# Doctor ordered an IGF-1 test



## notsoswoleCPA (Mar 7, 2019)

Why would they order such a test for my 6 month labs?  When I inquired about it, all the person at the office would say is "Well, he ordered it."

Will they try to push Sermorelin on me next or some other peptide if my IGF-1 levels are low?

For the record, before I started TRT in early 2017, my IGF-1 level was 74 NG/ML.  I guess we will see what two years on the TRT train does for that particular level next week.


----------



## Gadawg (Mar 7, 2019)

Cant answer your question but trt brought my IGF1 up SIGNIFICANTLY


----------



## Viduus (Mar 7, 2019)

Gadawg said:


> Cant answer your question but trt brought my IGF1 up SIGNIFICANTLY



Same here.

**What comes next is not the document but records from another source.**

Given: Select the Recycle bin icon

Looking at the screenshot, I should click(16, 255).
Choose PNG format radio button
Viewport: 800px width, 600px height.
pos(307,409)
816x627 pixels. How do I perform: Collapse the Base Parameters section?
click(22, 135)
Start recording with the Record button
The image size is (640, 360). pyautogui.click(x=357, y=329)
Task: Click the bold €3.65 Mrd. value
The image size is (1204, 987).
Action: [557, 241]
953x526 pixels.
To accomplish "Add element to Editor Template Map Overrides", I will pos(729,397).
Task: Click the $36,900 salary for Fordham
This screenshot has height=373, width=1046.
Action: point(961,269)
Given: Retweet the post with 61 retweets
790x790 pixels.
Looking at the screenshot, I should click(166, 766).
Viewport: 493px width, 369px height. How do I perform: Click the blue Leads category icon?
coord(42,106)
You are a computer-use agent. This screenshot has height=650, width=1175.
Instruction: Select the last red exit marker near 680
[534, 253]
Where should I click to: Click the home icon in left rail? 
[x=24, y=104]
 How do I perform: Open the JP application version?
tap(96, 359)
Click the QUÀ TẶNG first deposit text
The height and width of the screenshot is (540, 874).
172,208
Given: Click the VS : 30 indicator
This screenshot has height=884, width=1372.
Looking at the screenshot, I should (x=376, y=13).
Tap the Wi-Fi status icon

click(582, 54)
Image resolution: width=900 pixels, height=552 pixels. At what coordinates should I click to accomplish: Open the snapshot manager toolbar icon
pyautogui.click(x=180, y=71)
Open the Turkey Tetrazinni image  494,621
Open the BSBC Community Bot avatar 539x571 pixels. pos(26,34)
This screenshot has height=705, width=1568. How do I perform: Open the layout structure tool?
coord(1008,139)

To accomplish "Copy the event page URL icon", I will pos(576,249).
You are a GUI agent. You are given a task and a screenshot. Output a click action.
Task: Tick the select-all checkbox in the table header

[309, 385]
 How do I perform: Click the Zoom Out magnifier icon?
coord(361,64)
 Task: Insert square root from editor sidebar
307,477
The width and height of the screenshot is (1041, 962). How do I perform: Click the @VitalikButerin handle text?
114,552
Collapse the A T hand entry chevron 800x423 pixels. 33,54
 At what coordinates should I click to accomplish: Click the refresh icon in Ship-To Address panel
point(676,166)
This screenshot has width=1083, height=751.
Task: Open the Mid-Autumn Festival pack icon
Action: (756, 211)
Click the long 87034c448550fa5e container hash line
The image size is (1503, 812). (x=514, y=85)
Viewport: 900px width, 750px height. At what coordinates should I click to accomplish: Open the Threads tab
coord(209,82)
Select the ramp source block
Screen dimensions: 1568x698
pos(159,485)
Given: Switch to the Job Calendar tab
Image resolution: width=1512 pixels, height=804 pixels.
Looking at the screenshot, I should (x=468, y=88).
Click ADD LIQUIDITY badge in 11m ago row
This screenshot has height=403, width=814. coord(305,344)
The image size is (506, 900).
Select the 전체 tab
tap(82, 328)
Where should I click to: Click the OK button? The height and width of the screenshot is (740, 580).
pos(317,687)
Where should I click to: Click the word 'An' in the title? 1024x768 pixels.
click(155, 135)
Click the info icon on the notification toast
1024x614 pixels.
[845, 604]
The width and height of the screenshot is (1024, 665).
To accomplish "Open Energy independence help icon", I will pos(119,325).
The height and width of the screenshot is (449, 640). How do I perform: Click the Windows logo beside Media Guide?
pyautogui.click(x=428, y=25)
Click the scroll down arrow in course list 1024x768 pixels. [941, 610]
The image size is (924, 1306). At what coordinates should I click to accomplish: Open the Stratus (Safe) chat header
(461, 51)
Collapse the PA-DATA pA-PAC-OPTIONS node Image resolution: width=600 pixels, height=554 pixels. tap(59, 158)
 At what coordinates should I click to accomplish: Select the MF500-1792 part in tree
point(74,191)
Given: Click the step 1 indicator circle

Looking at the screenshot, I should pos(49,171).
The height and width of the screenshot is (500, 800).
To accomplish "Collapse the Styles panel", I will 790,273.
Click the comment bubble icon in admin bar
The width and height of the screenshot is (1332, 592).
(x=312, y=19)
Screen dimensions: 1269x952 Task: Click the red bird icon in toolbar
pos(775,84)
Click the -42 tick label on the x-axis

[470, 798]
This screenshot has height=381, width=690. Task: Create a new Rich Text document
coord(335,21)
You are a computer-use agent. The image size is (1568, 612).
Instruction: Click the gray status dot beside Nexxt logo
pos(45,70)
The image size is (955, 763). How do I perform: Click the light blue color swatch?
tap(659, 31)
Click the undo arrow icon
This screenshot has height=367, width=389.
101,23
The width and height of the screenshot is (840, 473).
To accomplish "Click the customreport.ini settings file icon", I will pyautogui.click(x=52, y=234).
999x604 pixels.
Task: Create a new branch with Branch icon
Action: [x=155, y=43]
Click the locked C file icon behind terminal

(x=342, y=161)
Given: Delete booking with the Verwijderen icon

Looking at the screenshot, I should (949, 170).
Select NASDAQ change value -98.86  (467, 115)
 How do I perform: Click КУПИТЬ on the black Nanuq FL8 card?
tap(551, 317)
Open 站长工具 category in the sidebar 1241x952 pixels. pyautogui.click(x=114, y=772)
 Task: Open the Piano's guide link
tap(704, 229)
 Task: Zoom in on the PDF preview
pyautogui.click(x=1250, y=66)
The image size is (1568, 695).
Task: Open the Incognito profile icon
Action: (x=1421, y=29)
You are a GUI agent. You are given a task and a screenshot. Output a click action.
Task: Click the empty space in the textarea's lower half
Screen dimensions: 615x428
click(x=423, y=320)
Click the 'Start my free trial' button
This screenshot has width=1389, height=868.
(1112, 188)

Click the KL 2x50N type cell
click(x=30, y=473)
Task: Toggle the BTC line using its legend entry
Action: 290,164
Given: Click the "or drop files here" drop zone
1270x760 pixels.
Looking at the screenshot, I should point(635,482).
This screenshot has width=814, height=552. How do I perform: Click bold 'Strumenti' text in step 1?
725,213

I don’t believe there’s a close enough correlation between them to defect enhancement doses. I’m not sure you have anything to worry about.

My knowledge is shaky here but I believe there’s connections between IGF-1 and blood sugar/ insulin resistence etc. He might be being proactive.


----------



## notsoswoleCPA (Mar 9, 2019)

I'll bring it up at my consultation as to why he did.  

He'll probably be ticked that I stopped taking my thyroid medication, but, there was a nationwide shortage of my dose, and I sure as hell wasn't going to pay $3 per pill for that ish from the few pharmacies that actually had my dose in stock.  Eff that!  Besides, my GP told me that he thought my thyroid was fine and said I should try seeing what my test results are without medication anyhow due to my FT3 being high on my last two labs.  The GP did, however, offer to prescribe synthetic thyroid medication, but I figured since my labs were less than a month away, I'd see where I am without thyroid medication.  Oddly, I haven't noticed any differences without it.

EDIT: As for my thyroid medication dose, it was 1.75 grains.  It was an odd dose and nearly every pharmacy asked why my doctor prescribed that particular dose because NO ONE local had it since November of last year...


----------



## notsoswoleCPA (Mar 20, 2019)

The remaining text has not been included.